Dr. Firm Handshake’s PA confirmed that he signed off on their clarification. I don’t know why he approved the change. I do know that he didn’t mean to make the change and I suspect they take advantage of busy doctors in this way to foist more expensive prescriptions on people. While some fault lies with Dr. Firm Handshake, they should never have tried to change my prescription in the first place, and even if they did, they should have contacted me as well as the doctor. I would have set things right before the prescription was ever filled. Instead they opted for trying to gouge me.
The doctor’s office called in the correct prescription and it’s now sitting in the Express Scripts pharmacy, unfilled. They refuse to fill it until we pay the $140 for the incorrect medication. Scott has several calls in to Steve, the supervisor, who hasn’t seen fit to return any of them yet. Now Scott is escalating it to his HR department. I have no idea if they can actually do anything, but at least the whole mess will be logged with them for when they’re considering benefits in the future.

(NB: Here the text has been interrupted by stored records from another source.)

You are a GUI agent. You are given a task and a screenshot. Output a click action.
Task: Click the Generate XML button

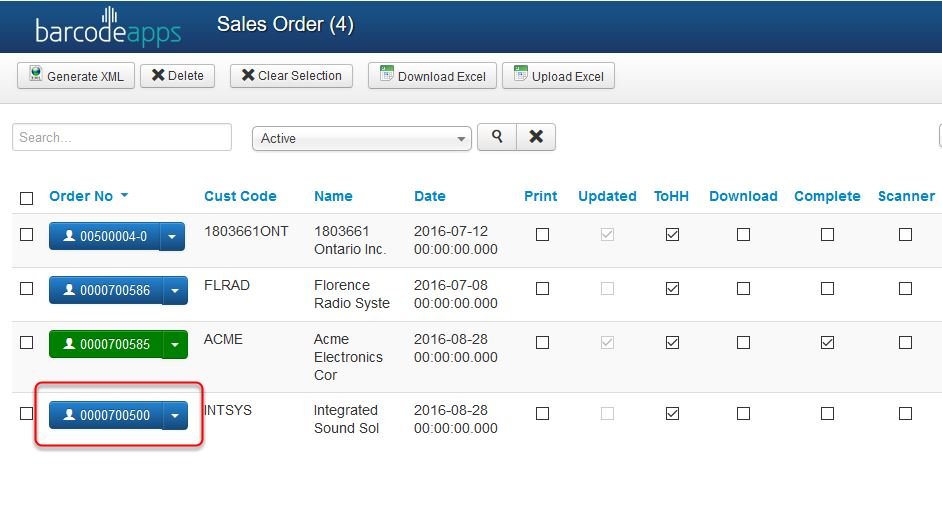(76, 76)
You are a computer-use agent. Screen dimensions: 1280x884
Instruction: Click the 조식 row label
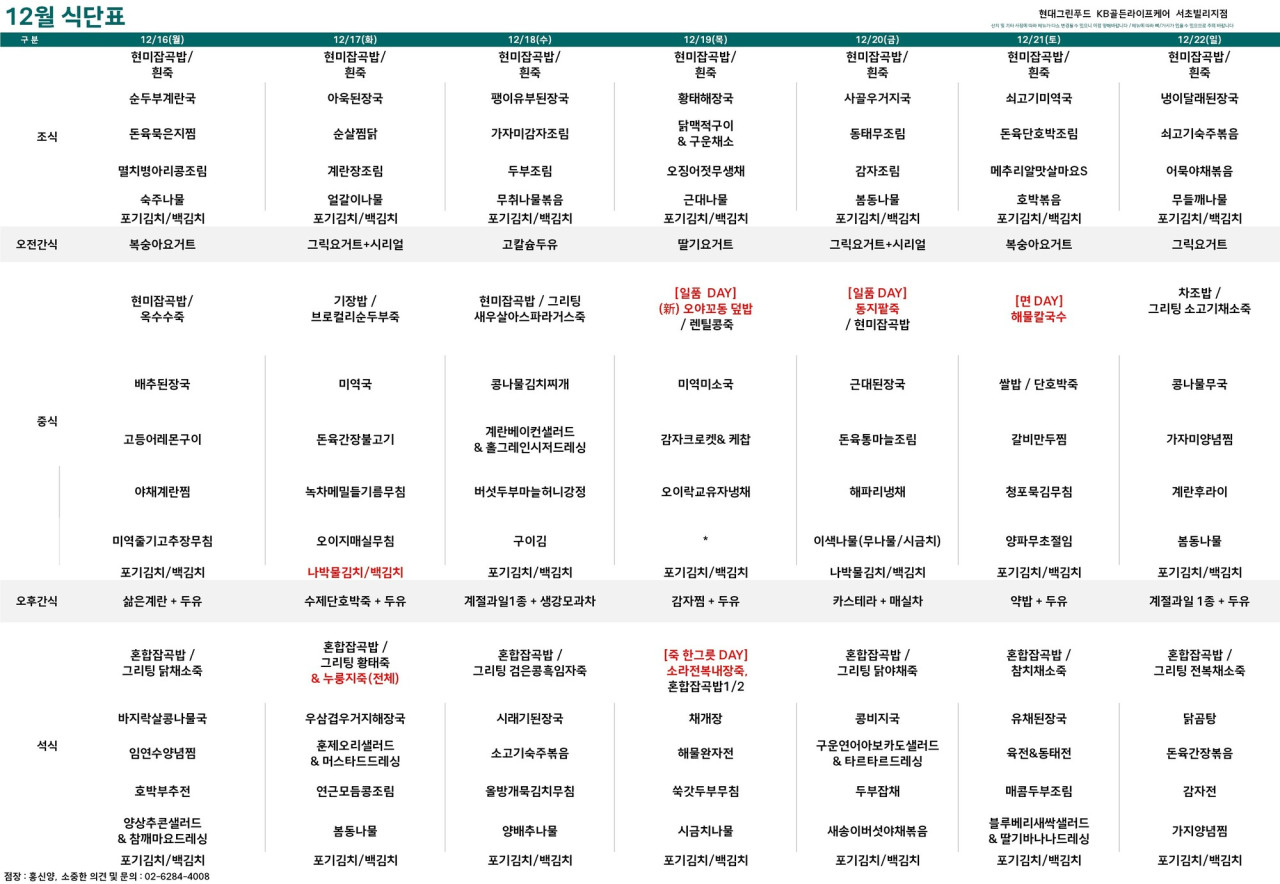[x=47, y=137]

In the meantime, I’m going back to CVS. There are several refills already available for me there and they never gave me this hassle. I’m thinking about sending back the incorrect medication with a cat turd. Not really, but with a very sternly worded letter, at least. I don’t care about the extra cost by not using Express Scripts. I’ll never trust them or use them again, and I plan to spread the word as far and wide as I can, starting with Scott’s HR department this afternoon.